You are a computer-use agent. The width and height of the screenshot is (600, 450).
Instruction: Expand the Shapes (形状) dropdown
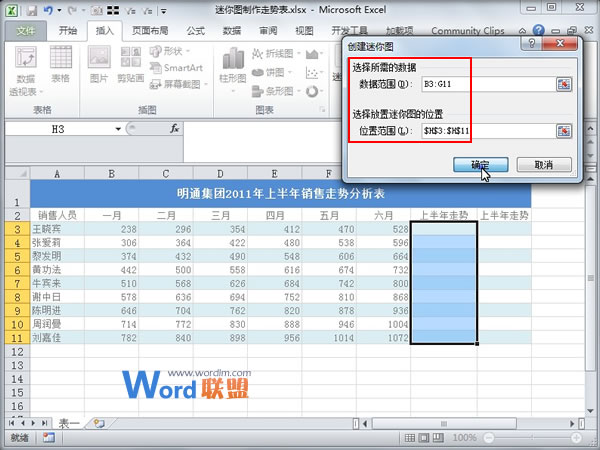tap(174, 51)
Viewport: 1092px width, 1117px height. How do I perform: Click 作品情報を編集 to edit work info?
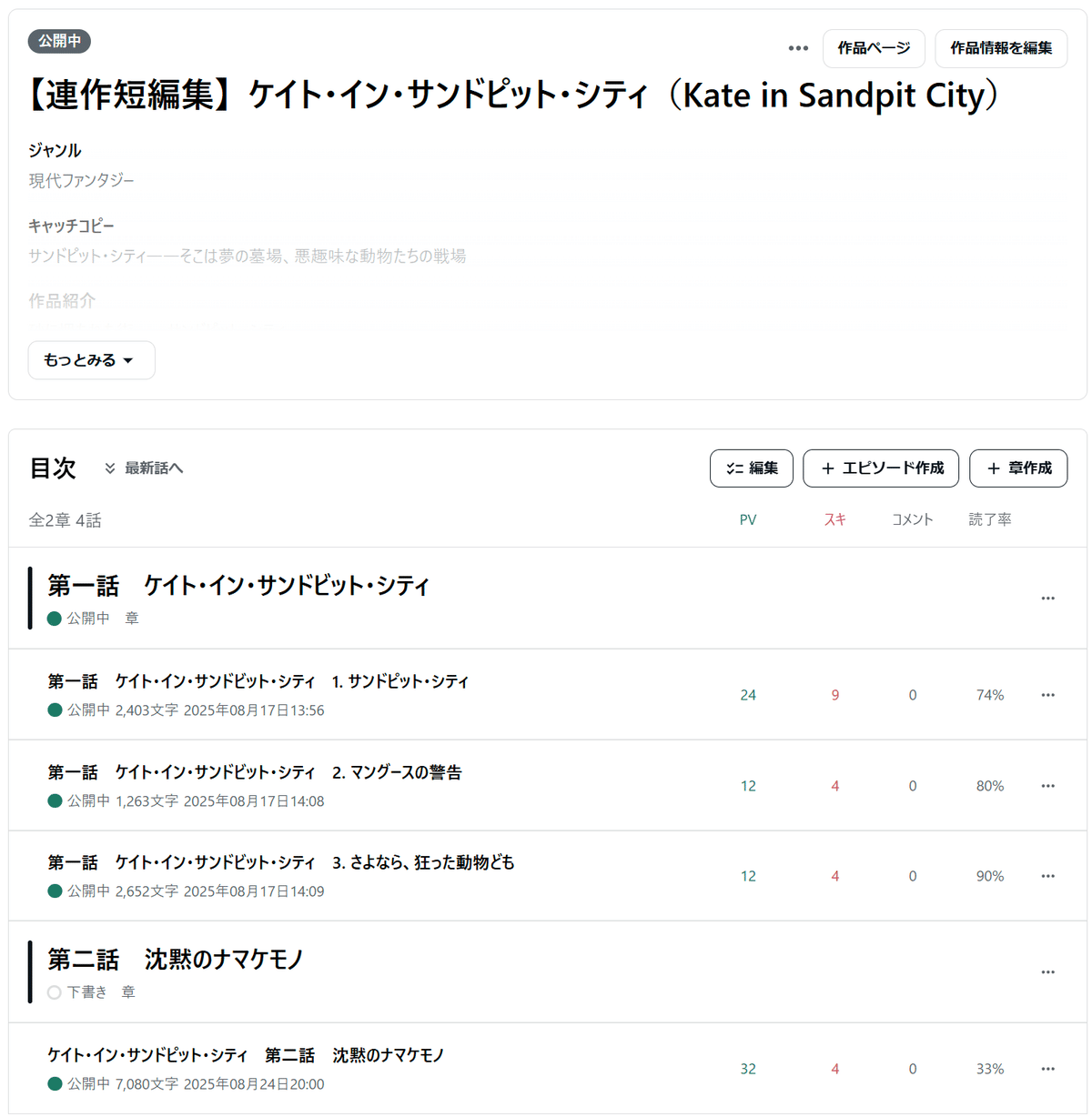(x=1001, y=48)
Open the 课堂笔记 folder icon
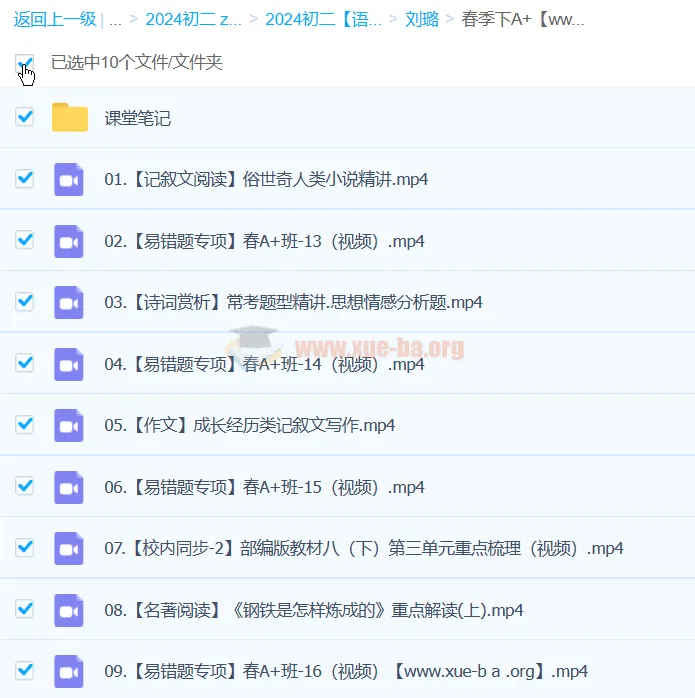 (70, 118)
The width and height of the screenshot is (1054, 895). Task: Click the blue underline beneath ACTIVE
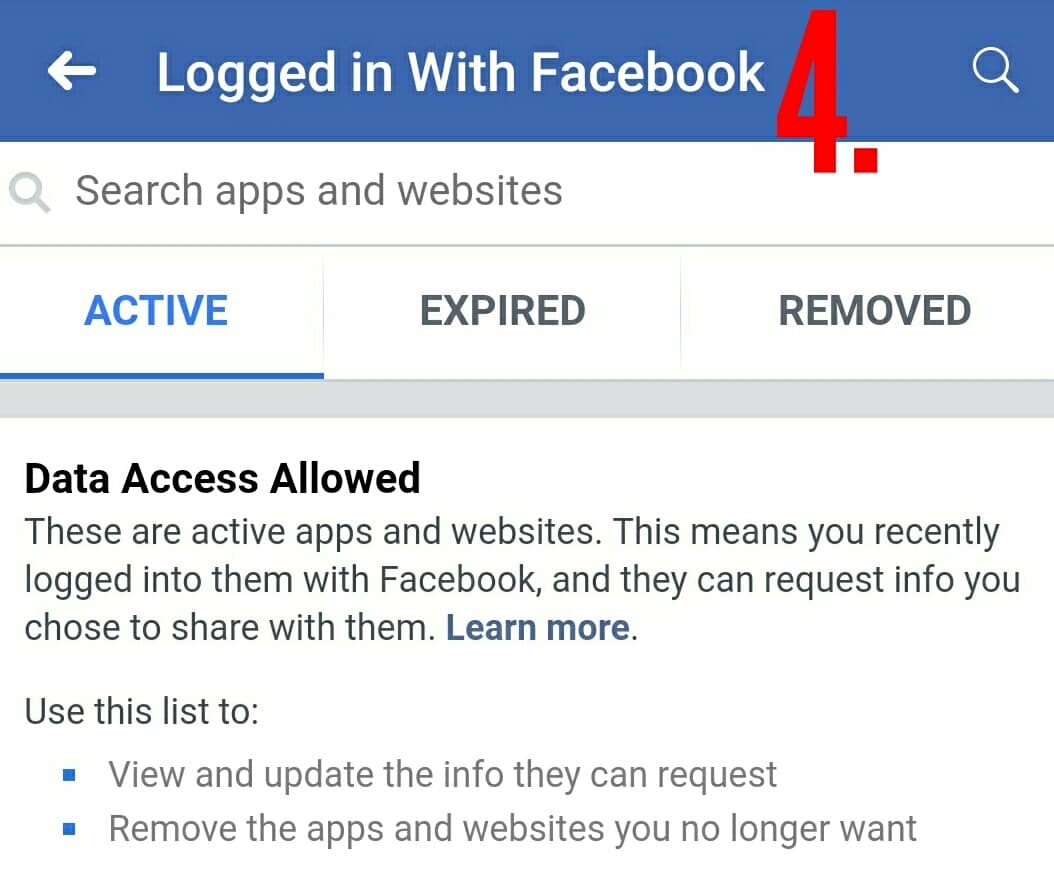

--

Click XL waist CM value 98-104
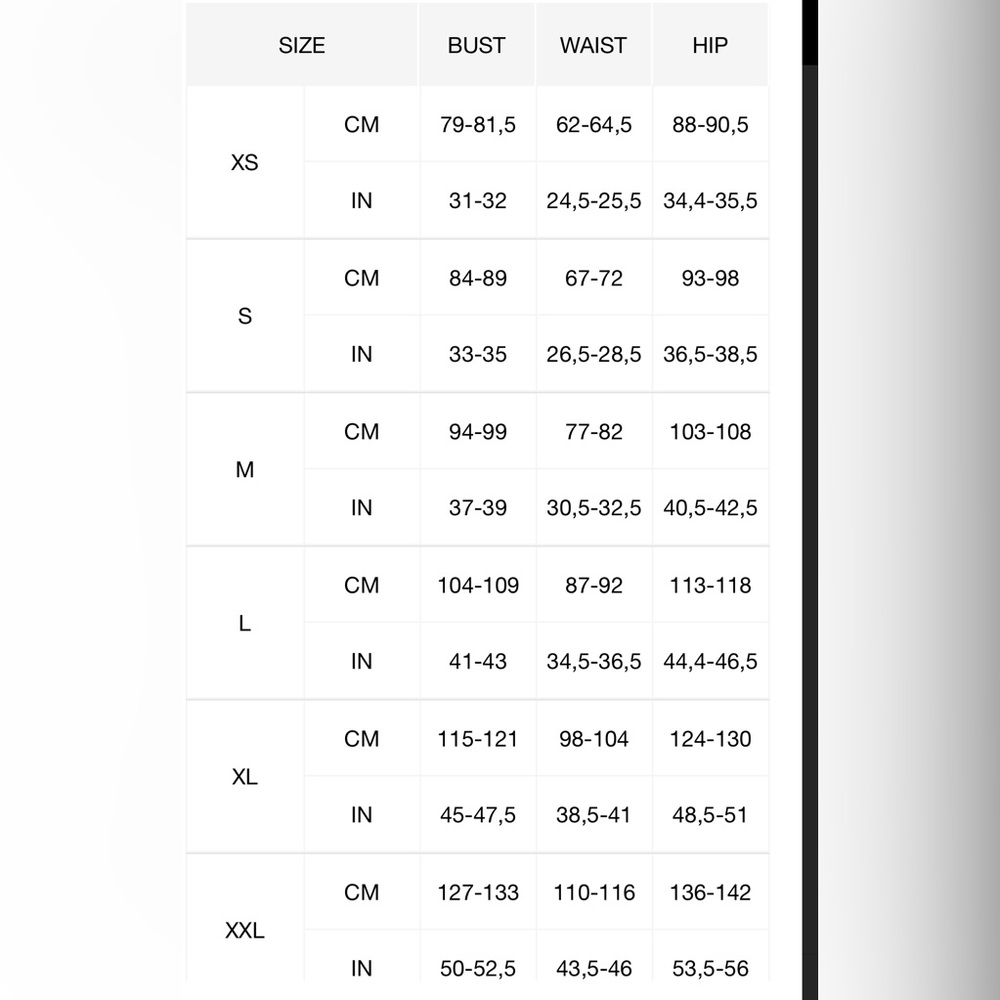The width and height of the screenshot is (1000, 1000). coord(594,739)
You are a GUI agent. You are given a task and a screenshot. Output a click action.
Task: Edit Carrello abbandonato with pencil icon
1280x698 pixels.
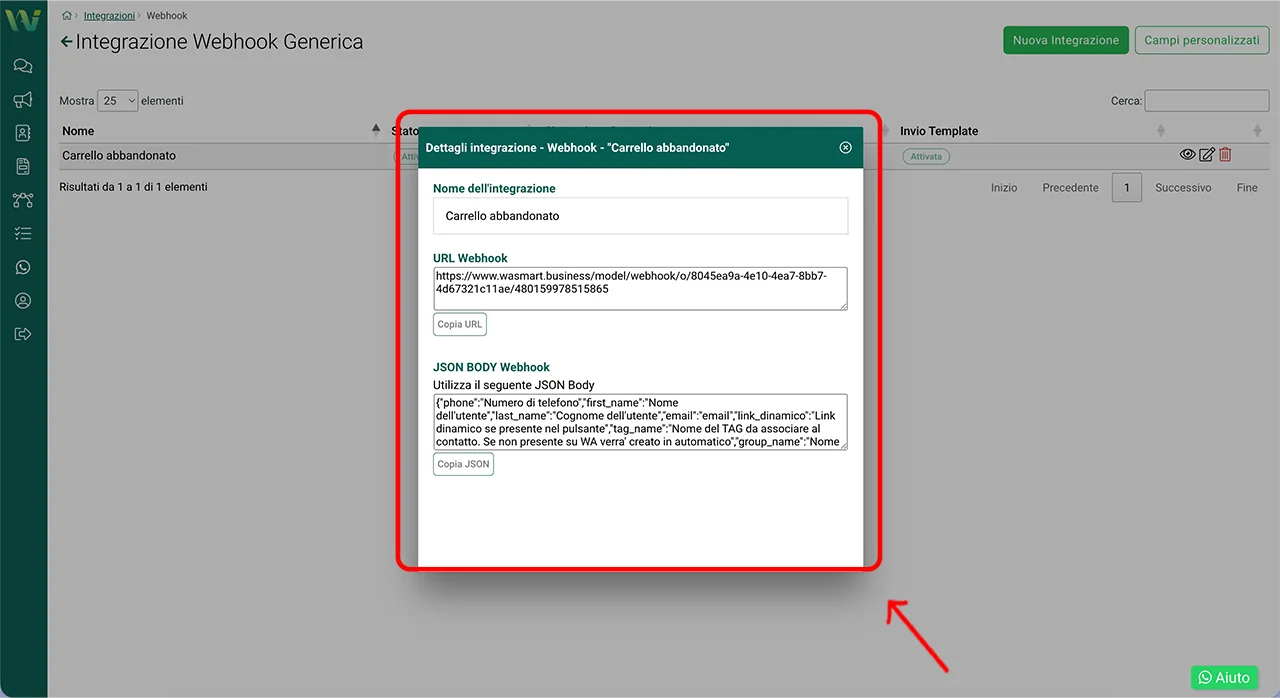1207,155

==

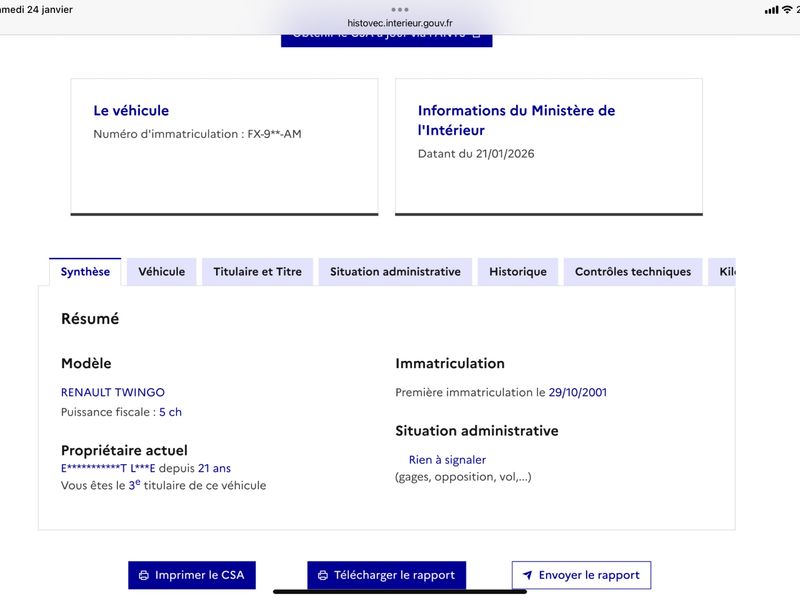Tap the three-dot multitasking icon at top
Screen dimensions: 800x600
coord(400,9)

**What to do**
Format the material from the line with "Tap the three-dot multitasking icon at top" to the line with "coord(400,9)", both included, as a JSON array of strings with one string per line. Skip blank lines and leave out the pictures.

**Result**
[
  "Tap the three-dot multitasking icon at top",
  "Screen dimensions: 800x600",
  "coord(400,9)"
]